Harrison’s prominence extended into national party politics. In the 1928 presidential election he broke with much of the white Southern political establishment by openly supporting New York Governor Al Smith, the Democratic nominee, and campaigning for him across the South despite widespread anti-Catholic sentiment among white Southerners. At the 1932 Democratic National Convention, Harrison played a pivotal role by helping to swing the Mississippi delegation to Franklin D. Roosevelt on the crucial third ballot, a move that contributed to Roosevelt’s nomination and helped cement Harrison’s welcome status at the White House. Within Mississippi, his political relationships were complex. A former law partner and supporter of Theodore G. Bilbo, he nonetheless became embroiled in a long-running rivalry with Bilbo, whose base among tenant farmers and race-baiting demagoguery clashed with Harrison’s image as a representative of the state’s planter and business elite. In the 1936 Senate campaign, Stewart C. “Sweep Clean” Broom, a supporter and former ally of Bilbo, unexpectedly aided Harrison by urging “Bilbo folks” to support Harrison’s re-election to save Bilbo “from his own blunder,” even as Bilbo himself backed Martin Sennett Conner against Harrison.
In 1937 Harrison sought the position of Senate majority leader after the post became vacant. Widely expected to win, he faced stiff competition from Senator Alben W. Barkley of Kentucky. Preliminary vote counts suggested a near tie. Harrison’s campaign manager appealed to Bilbo, then the junior senator from Mississippi, to support his fellow Mississippian. Bilbo, who deeply resented Harrison and the interests he represented, responded that he would vote for Harrison only if personally asked. Harrison refused, reportedly saying, “Tell the son of a bitch I wouldn’t speak to him even if it meant the presidency of the United States.” President Roosevelt, despite Harrison’s loyal support for the New Deal, ultimately sent a letter endorsing Barkley. When the Democratic caucus ballots were counted, Harrison lost the majority leader race by a single vote, 37 to 38, a defeat that underscored both his national stature and the intensity of intra-party rivalries. In 1941, during the Seventy-seventh Congress, he was chosen President pro tempore of the Senate, reflecting the high regard in which he was held by his colleagues.

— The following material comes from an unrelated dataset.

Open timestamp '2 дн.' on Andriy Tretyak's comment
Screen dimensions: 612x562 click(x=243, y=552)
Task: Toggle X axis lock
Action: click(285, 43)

Harrison remained active in the Senate until his final illness. On June 16, 1941, he underwent surgery for an intestinal obstruction in Washington, D.C. Complications followed, and he died six days later, on June 22, 1941, while still in office. His death brought to a close a congressional career that had begun in the House of Representatives in 1911 and continued uninterrupted in the Senate from 1919. Over eight terms in Congress—four in the House and three full and part of a fourth in the Senate—Byron Patton Harrison contributed significantly to the legislative process during a transformative period in American history, leaving a particular imprint on social insurance, tax and trade policy, and the internal politics of the Democratic Party.